Tuberculosis (TB) infections in Côte d’Ivoire increased 9 percent between 2006 and 2008, and almost 10 percent of the cases were multidrug resistant, according to new World Health Organization (WHO) and Ministry of Health data.
“The total increase corresponds to an increase of 23,000 cases detected,” said Jacquemin Kouakou, director of the anti-tuberculosis unit at the Health Ministry.
In 2005 there were 18,000 cases of TB in Côte d’Ivoire, rising to 21,000 in 2006, the last time data was available. “The situation is very worrying,” Kouakou said.
TB is a contagious disease spread through the air. One third of the world’s population is believed by the WHO to be infected, but the disease lies dormant in most people until their immune system is weakened.

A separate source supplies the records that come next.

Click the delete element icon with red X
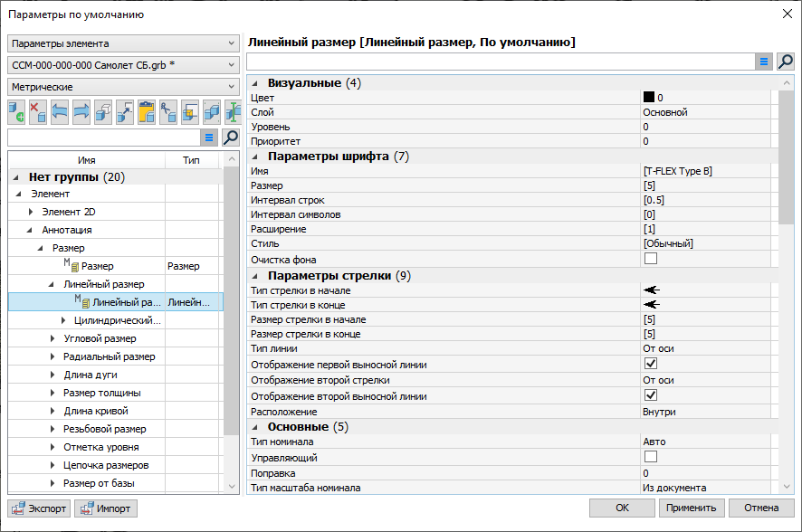 click(38, 111)
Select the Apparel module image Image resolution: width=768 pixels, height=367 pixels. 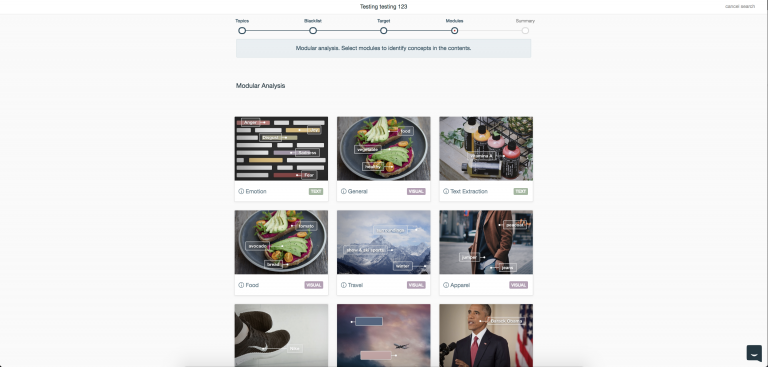pyautogui.click(x=486, y=242)
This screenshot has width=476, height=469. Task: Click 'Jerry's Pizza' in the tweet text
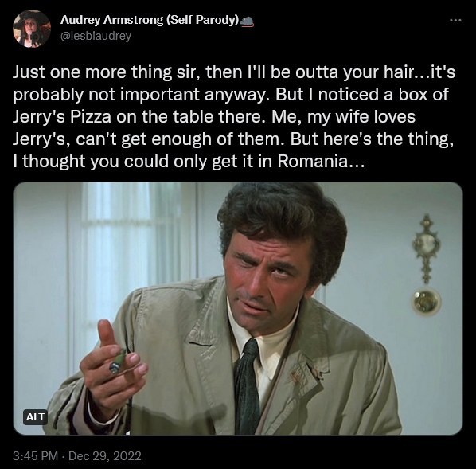click(x=62, y=117)
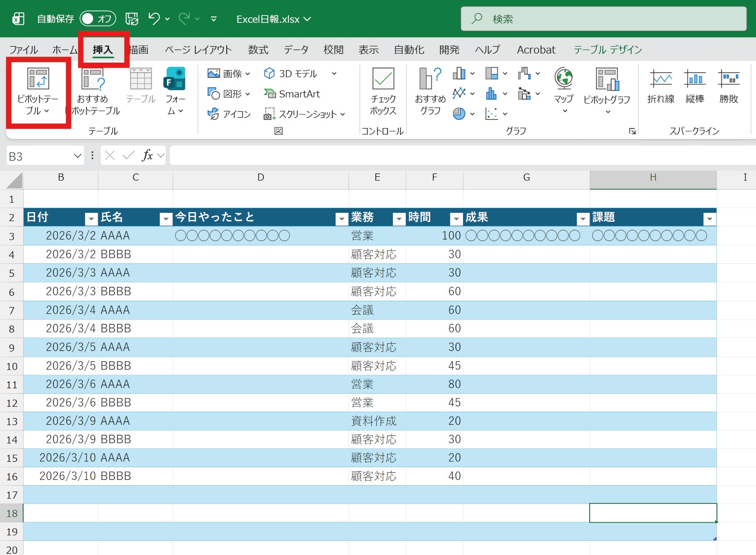Insert a チェックボックス control

(383, 79)
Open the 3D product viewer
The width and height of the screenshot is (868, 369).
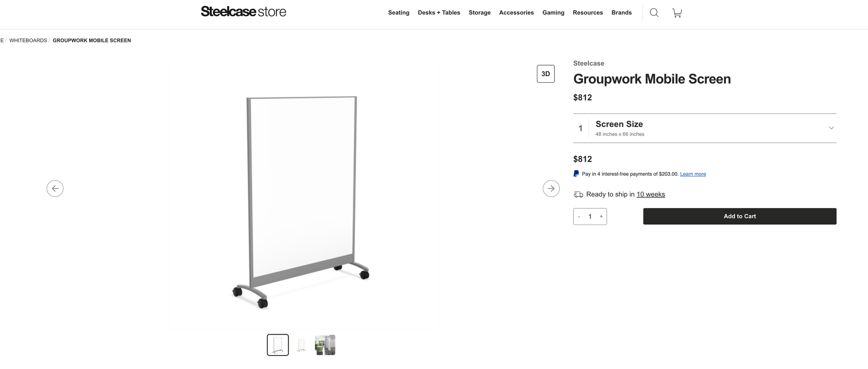click(x=545, y=74)
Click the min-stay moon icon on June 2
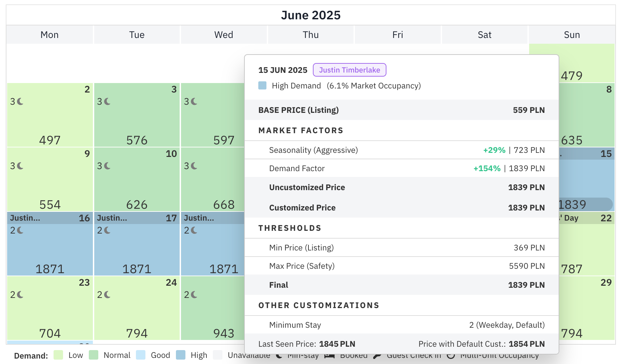621x364 pixels. point(20,101)
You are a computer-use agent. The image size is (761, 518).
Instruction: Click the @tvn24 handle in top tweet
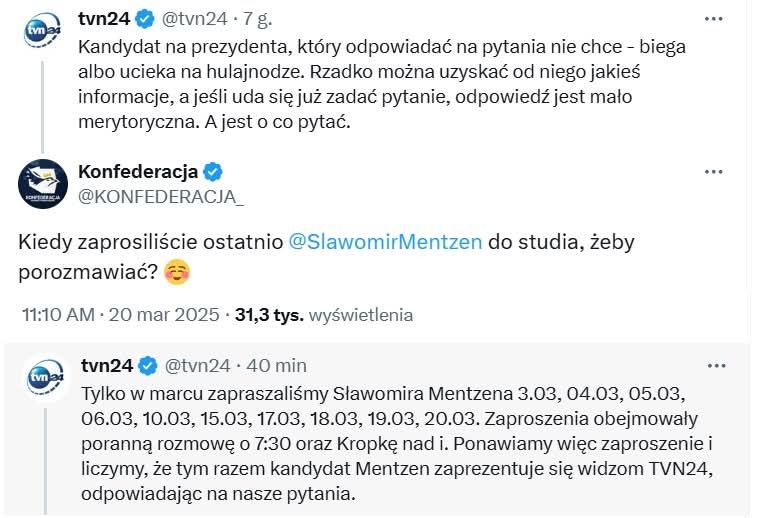pyautogui.click(x=194, y=18)
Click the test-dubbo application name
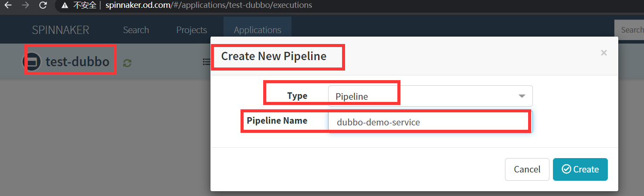The width and height of the screenshot is (644, 196). [78, 62]
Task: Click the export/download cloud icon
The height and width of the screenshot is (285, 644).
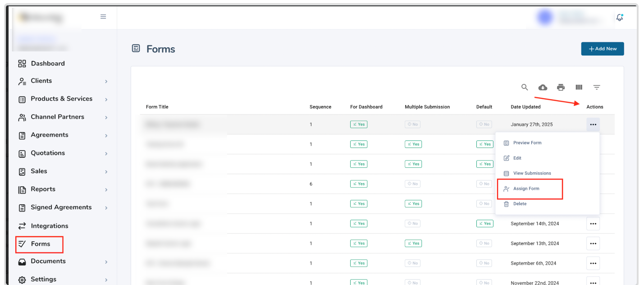Action: tap(543, 87)
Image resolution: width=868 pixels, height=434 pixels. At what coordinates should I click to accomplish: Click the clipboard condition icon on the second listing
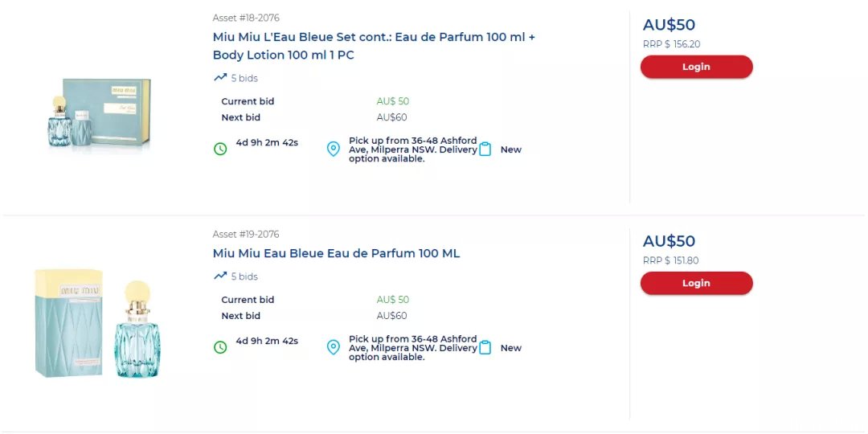pyautogui.click(x=485, y=347)
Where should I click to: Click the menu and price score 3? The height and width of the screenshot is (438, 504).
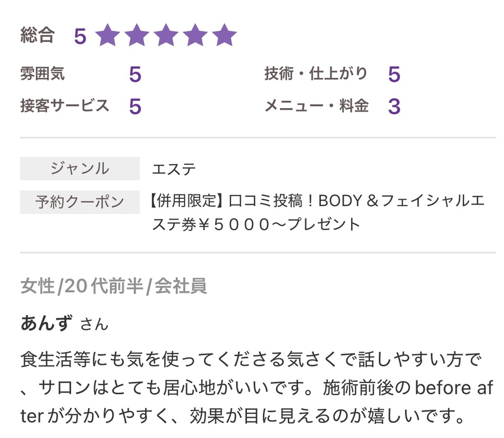tap(394, 106)
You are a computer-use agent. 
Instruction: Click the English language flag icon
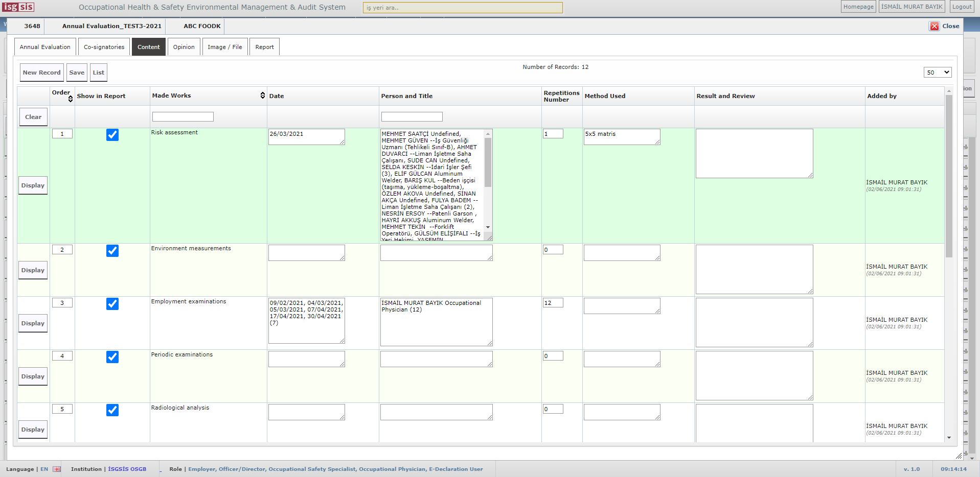[x=57, y=469]
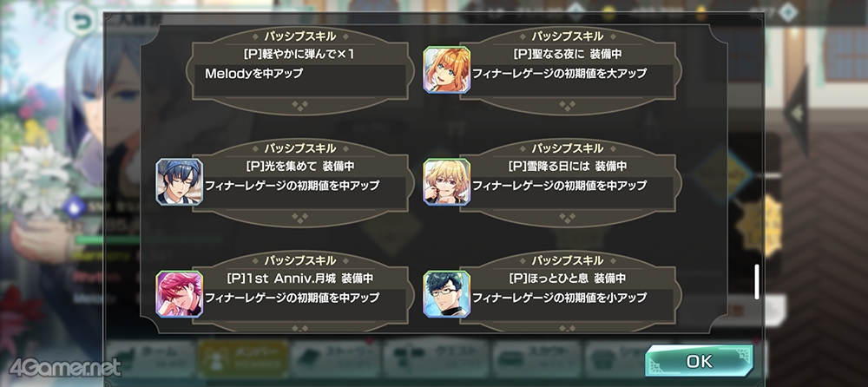Select the 1st Anniv.月城 passive skill panel
868x387 pixels.
point(300,292)
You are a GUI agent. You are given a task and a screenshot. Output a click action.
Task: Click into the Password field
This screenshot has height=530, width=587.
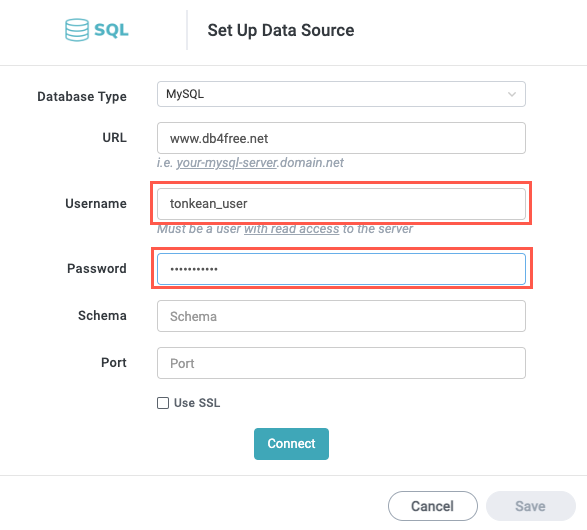(x=341, y=269)
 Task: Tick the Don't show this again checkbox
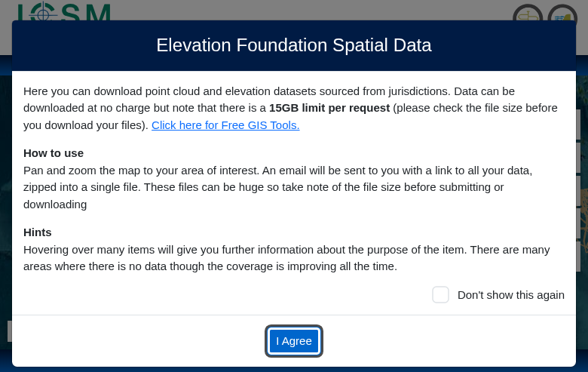440,295
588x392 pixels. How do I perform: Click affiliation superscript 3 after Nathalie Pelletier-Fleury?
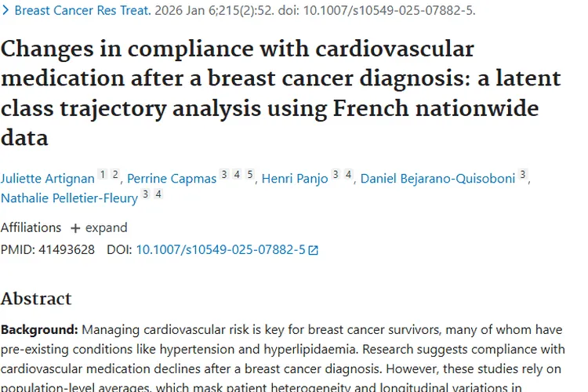pyautogui.click(x=146, y=194)
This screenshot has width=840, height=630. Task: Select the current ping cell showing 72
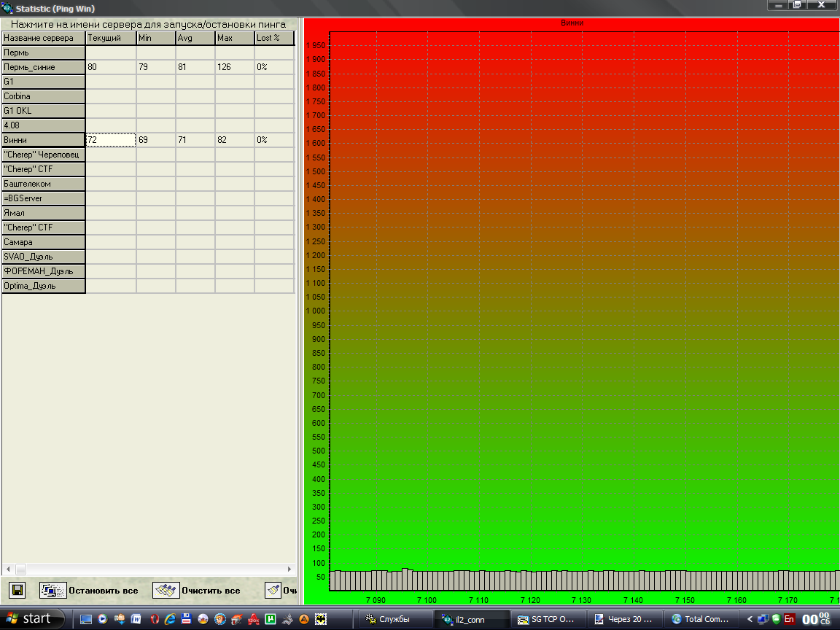pyautogui.click(x=111, y=140)
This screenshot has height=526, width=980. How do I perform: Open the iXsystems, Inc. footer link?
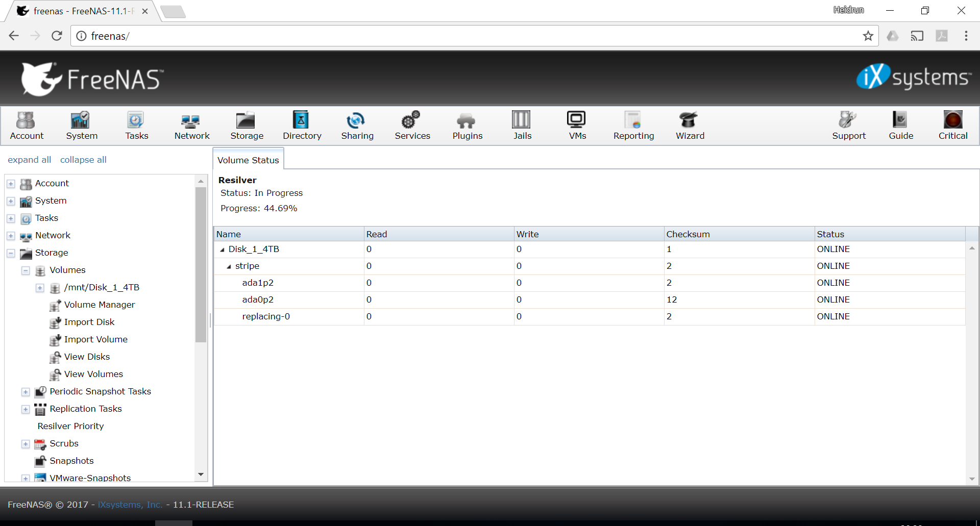pos(130,505)
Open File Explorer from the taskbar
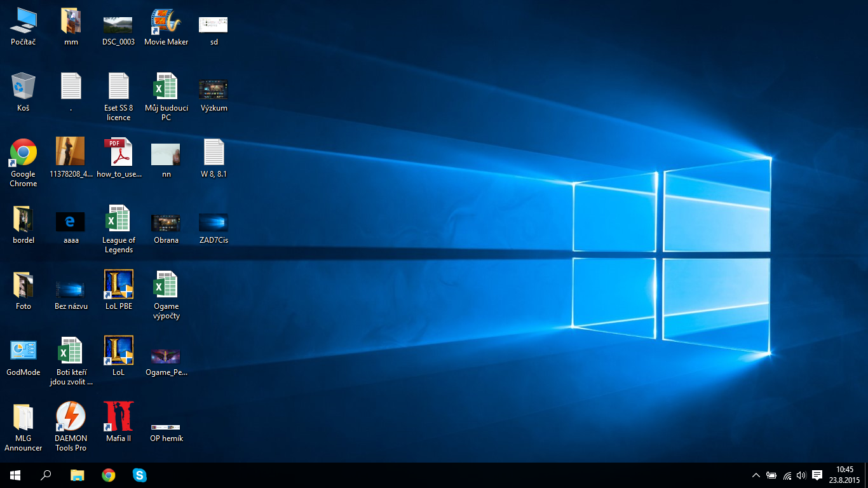 point(77,475)
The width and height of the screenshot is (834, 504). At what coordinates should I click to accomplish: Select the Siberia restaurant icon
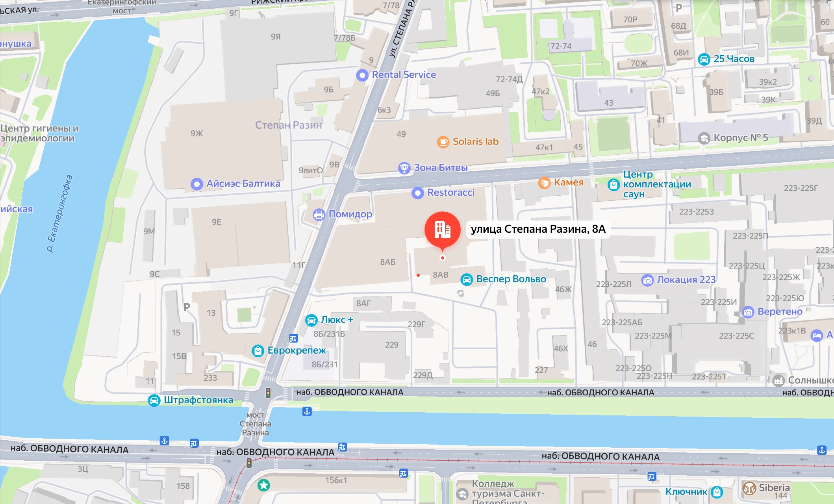pos(749,488)
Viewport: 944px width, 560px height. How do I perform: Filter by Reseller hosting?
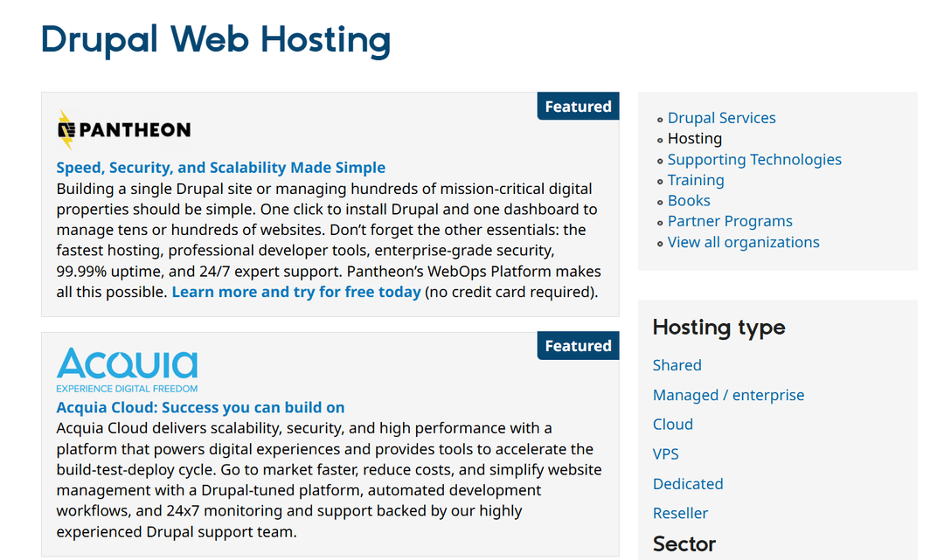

The co-infection of HIV and TB is one of the principal causes of the disease’s spread in Côte d’Ivoire, the ministry said. It has calculated that 39 percent of people infected with TB are also infected with HIV. TB and HIV together form a lethal combination, each speeding the other’s progress.
Multidrug resistant TB
Côte d’Ivoire was revealed by a separate WHO survey released on 26 February to have a high level - 9 percent of all cases - of multidrug-resistant (MDR) TB, a hard-to-treat strain of the disease caused by inconsistent or partial treatment, when patients do not take all their medicines regularly for the required period, because doctors and health workers prescribe the wrong treatment regimens, or because the drug supply is unreliable.
MDR-TB is generally treatable but it requires extensive chemotherapy and more expensive drugs over a long duration. High rates of MDR-TB threaten global TB control efforts, according to the WHO.
It is estimated that 1.6 million deaths resulted from TB in 2005. The largest number of new TB cases occurred in Southeast Asia. However, the estimated incidence rate in sub-Saharan Africa is nearly twice that of Southeast Asia, at nearly 350 cases per 100,000 people, the WHO estimates.
Both the highest number of deaths and the highest mortality per capita are in Africa. “The TB epidemic in Africa grew rapidly during the 1990s, but this growth has been slowing each year, and incidence rates now appear to have stabilised or begun to fall,” WHO says.